Das Nikkor Z 35mm f1.8 S habe ich seit 6 Monaten im Einsatz. Höchste Zeit für einen ausführlichen Testbericht. Ich möchte dir meine Kaufmotivation schildern, zeigen wie sich das 35er im Alltag bewährt hat und über meine Begeisterung sprechen. Die Gefühle beim Betrachten der Fotos. Der Qualität. Eben das, wofür man sich ein solches Objektiv kauft.

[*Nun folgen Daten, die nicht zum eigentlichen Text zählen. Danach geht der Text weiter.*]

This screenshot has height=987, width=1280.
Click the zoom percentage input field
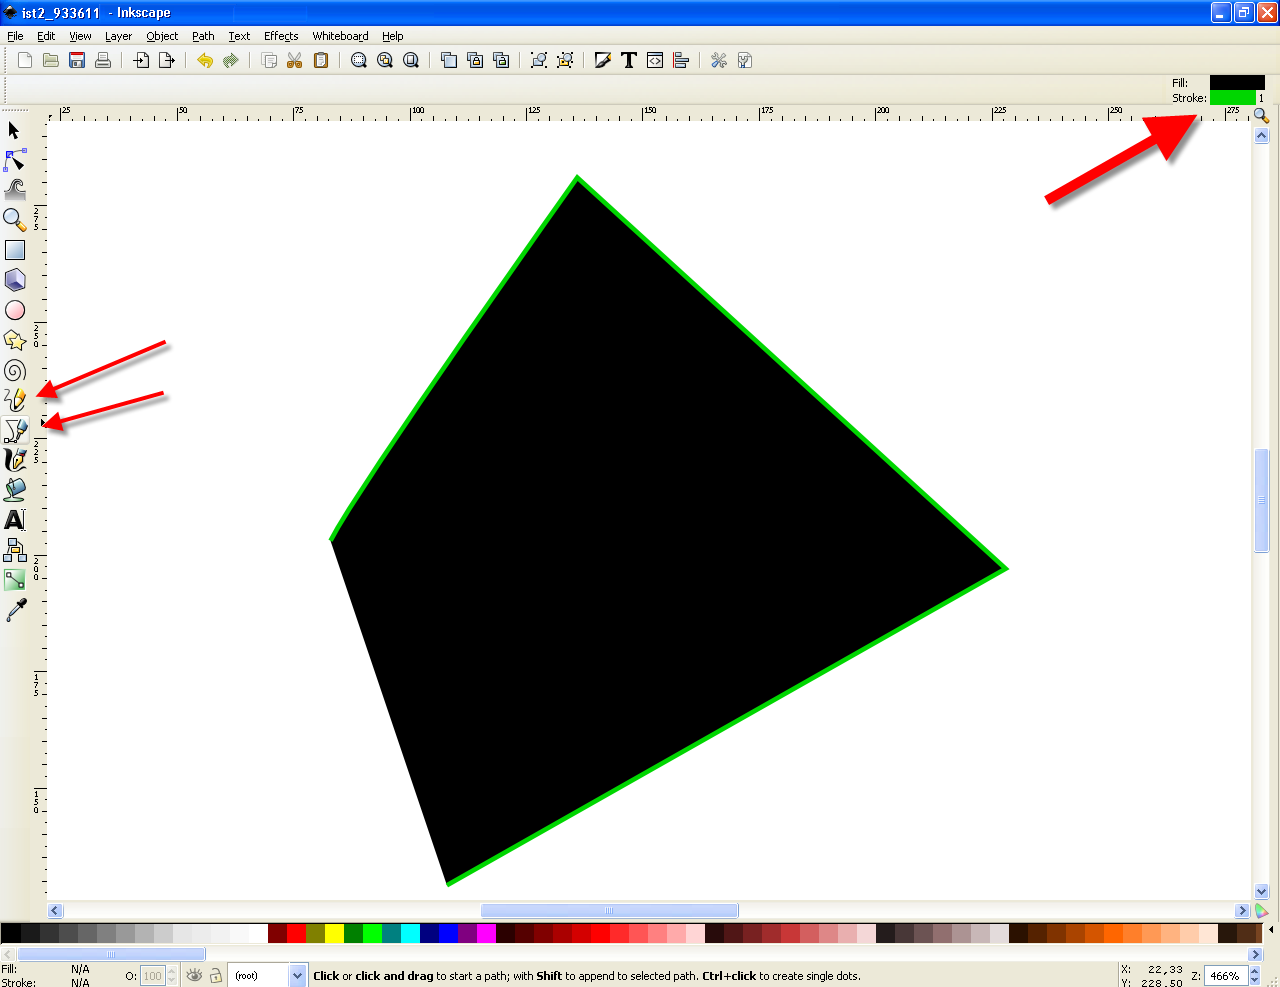pos(1225,975)
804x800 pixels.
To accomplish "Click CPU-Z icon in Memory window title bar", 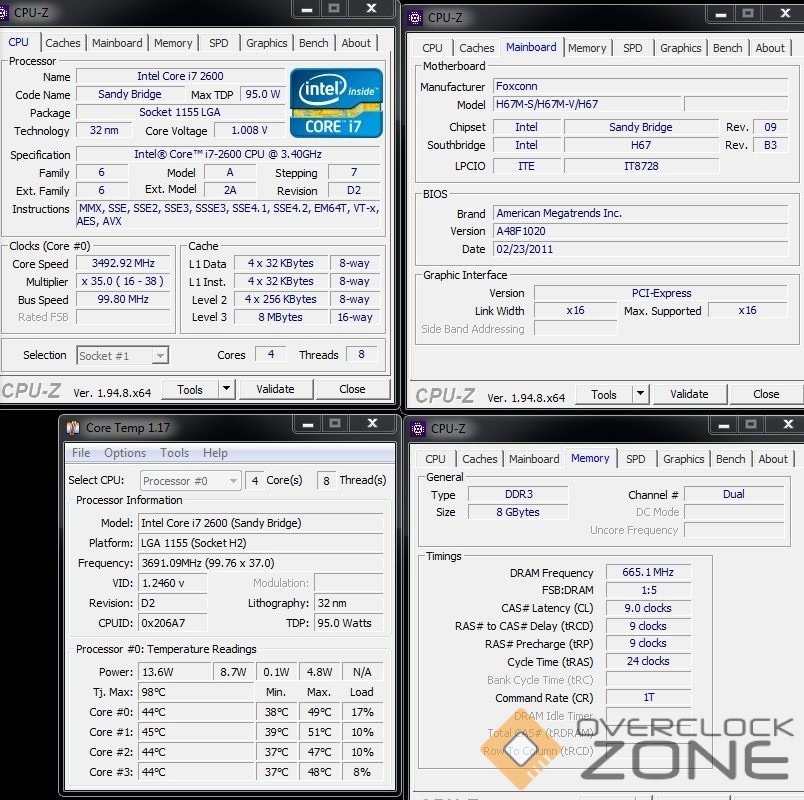I will [x=418, y=429].
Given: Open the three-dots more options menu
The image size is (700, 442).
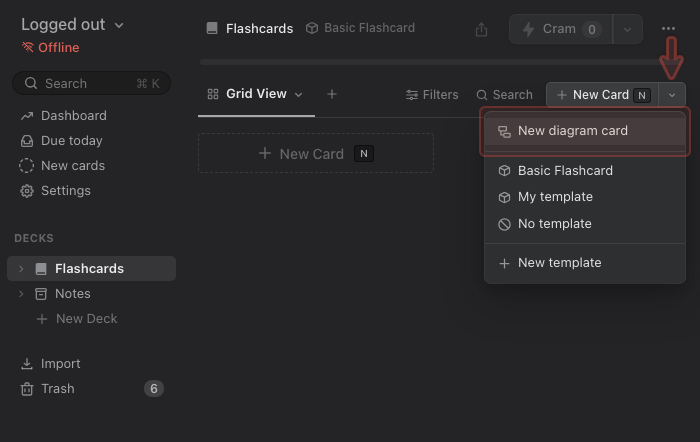Looking at the screenshot, I should pyautogui.click(x=668, y=29).
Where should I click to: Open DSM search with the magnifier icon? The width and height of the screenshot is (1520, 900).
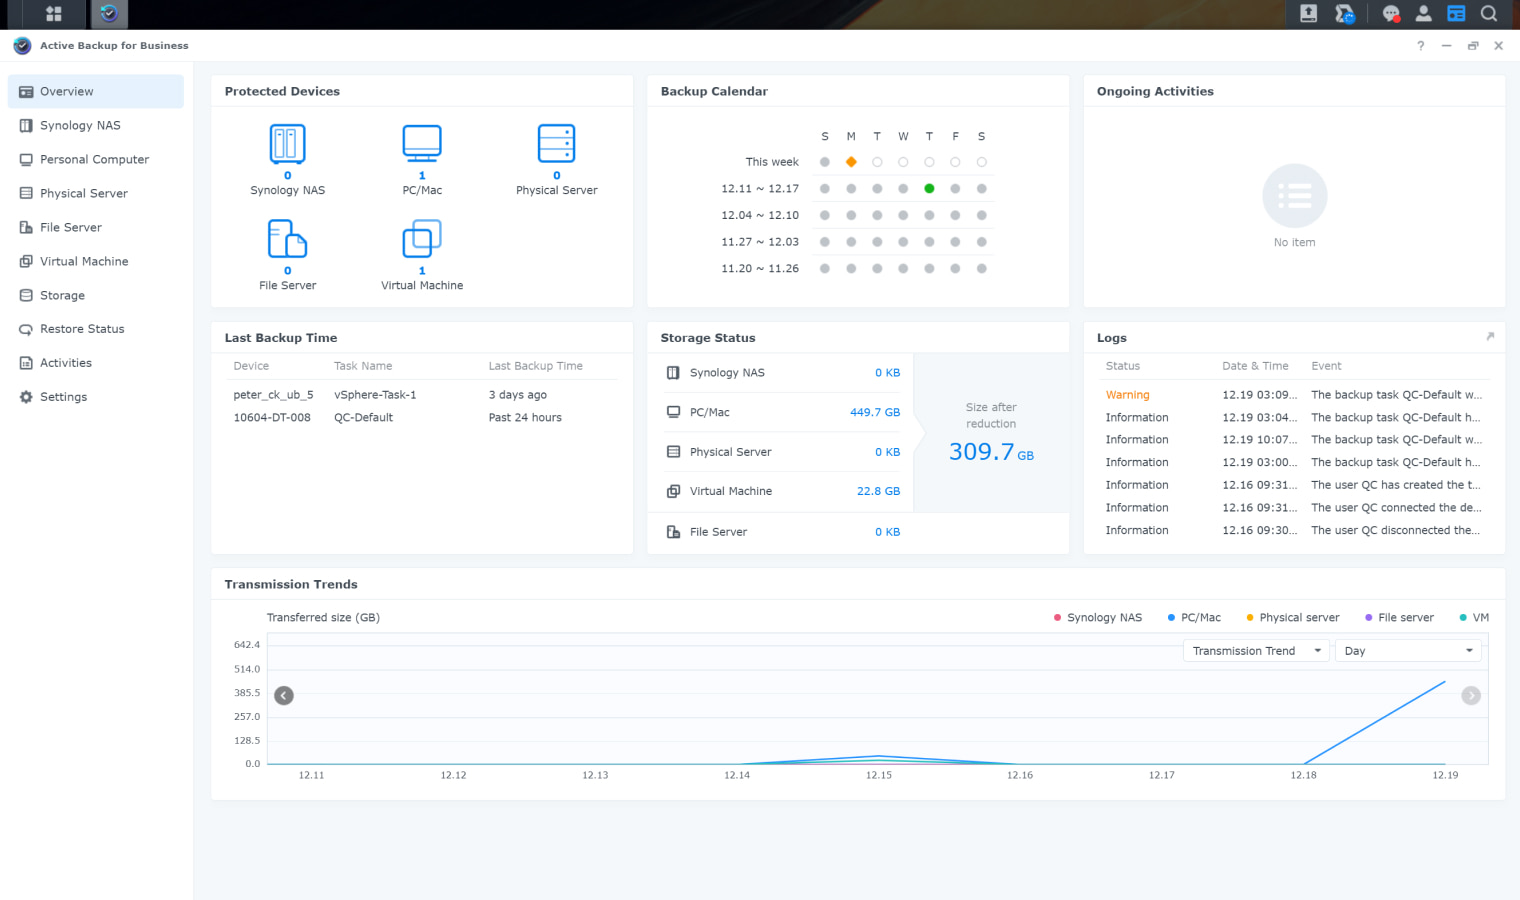1489,13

Also lehn dich zurück und mach es dir gemütlich.
Abgrenzung
Worauf wir verzichten, sind die technischen Details. Die kannst du auf der Nikon-Webseite nachlesen. Stattdessen zeige ich dir echte Fotos, die mit dem Nikkor Z 35mm f1.8 S entstanden sind. Von Landschaftsaufnahmen bis hin zu Portraits, damit du dir einen umfassenden Eindruck machen kannst.

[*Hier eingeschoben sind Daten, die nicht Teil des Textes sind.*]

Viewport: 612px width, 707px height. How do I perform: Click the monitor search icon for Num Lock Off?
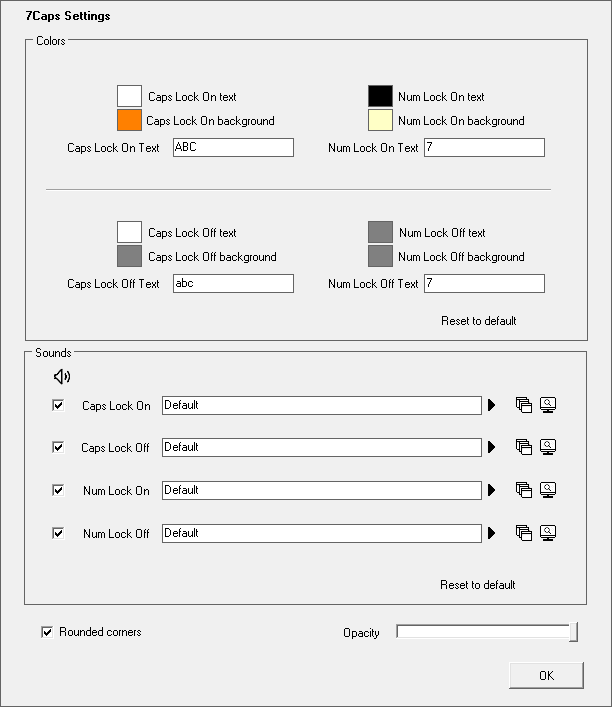point(547,533)
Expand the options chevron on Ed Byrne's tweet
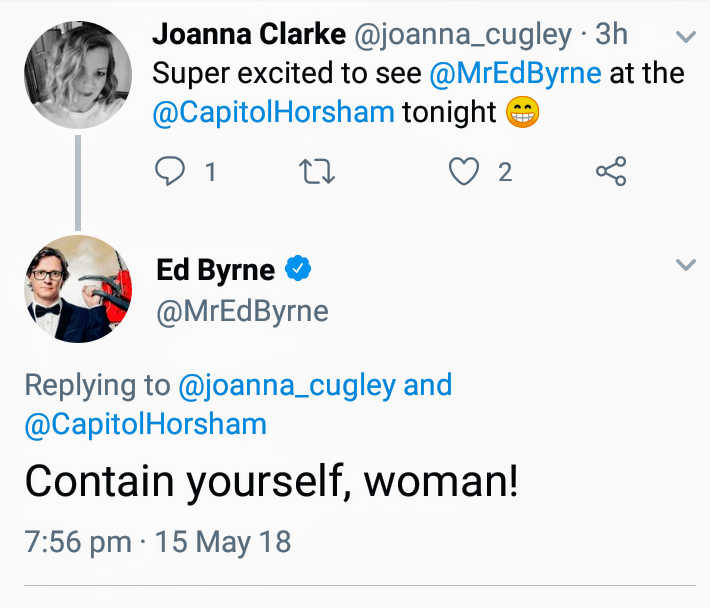The image size is (710, 608). (x=686, y=265)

Falls du nicht den ganzen Beitrag lesen möchtest (1678 Wörter!), findest du hier die Sprungmarken zu den jeweiligen Kapiteln:
1. Motivation für das Nikkor Z 35mm f1.8 S
Zur Ausgangslage; denn die ist wichtig. In den letzten Jahren war mein Rucksack stets voll bepackt, mit Brennweiten aller Art – von denen am Ende vieles nicht zum Einsatz kam. Denn letztlich greift man doch wieder zum Smartphone. Weil es bequemer ist. Weil die Brennweite so universell ist. Egal ob Portraits oder Landschaftsaufnahmen. Man kann alles damit fotografieren. Und genau das können 35mm-Objektive auch. Sie passen auf die meisten Anwendungsfälle. Das perfekte Immerdrauf.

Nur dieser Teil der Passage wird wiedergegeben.